David Proud  Jan 27, 2005 Authors & Disclosures

Curr Opin Allergy Clin Immunol. 2005;5(1):37-42. © 2005 Lippincott Williams & Wilkins 

There is substantial evidence that Nitric Oxide possesses broad-ranging antiviral activity


Purpose of Review: The common cold is a clinical syndrome triggered by a variety of viral pathogens, but rhinoviruses are the most frequent cause. Complications of such infections include sinusitis, otitis media, and exacerbations of asthma and chronic obstructive lung disease. There is growing interest in host innate defence responses that may regulate the severity of viral responses. We will review recent evidence that nitric oxide is an important contributor to the host response during colds. 
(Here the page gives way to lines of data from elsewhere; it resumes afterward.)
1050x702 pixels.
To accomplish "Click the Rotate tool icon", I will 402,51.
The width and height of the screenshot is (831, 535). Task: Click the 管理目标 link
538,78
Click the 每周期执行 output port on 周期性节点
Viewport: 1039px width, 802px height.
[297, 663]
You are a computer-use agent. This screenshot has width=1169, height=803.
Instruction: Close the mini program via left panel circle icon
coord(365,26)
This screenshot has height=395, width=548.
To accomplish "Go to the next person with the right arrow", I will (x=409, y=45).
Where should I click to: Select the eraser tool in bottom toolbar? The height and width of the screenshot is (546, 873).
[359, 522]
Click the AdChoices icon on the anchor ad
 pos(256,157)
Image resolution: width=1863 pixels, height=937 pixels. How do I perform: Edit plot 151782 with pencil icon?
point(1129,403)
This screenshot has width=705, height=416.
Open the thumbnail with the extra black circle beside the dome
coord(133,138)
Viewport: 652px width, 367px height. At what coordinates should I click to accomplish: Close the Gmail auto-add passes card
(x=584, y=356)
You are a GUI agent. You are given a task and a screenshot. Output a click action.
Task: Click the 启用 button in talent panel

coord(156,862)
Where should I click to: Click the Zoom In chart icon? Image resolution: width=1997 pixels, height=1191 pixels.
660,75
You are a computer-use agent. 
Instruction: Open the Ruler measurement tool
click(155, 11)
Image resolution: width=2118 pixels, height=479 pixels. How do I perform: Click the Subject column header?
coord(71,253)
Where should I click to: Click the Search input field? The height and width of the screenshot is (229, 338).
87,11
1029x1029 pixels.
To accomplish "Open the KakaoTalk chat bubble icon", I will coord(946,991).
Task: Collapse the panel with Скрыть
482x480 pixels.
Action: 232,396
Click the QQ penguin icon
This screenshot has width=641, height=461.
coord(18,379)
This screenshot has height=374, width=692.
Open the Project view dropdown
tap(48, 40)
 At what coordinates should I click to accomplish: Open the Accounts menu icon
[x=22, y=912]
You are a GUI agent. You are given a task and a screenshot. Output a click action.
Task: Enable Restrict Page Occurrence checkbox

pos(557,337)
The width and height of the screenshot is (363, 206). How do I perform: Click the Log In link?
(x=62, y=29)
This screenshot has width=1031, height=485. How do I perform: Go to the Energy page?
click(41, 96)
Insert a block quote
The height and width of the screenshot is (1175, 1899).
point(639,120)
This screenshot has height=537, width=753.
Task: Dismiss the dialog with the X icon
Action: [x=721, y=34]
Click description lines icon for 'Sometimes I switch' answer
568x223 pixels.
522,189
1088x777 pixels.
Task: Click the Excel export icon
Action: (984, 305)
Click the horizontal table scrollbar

Recent Findings: Infection of human airway epithelial cells with human rhinovirus has been shown to lead to the increased expression of inducible nitric oxide synthase both in vitro and in vivo. This increase in epithelial inducible nitric oxide synthase correlates with increased levels of nitric oxide in exhaled air. Importantly, nitric oxide can inhibit human rhinovirus-induced epithelial expression of several pro-inflammatory cytokines and can inhibit viral replication in epithelial cells in vitro. Moreover, nitric oxide can modulate several signal transduction pathways that are associated with cytokine generation. Nitric oxide can also nitrosylate viral proteases and can interact with the immune system. Consistent with these observations, pilot studies have indicated that the increased generation of nitric oxide during rhinovirus infections is associated with fewer symptoms and more rapid viral clearance. 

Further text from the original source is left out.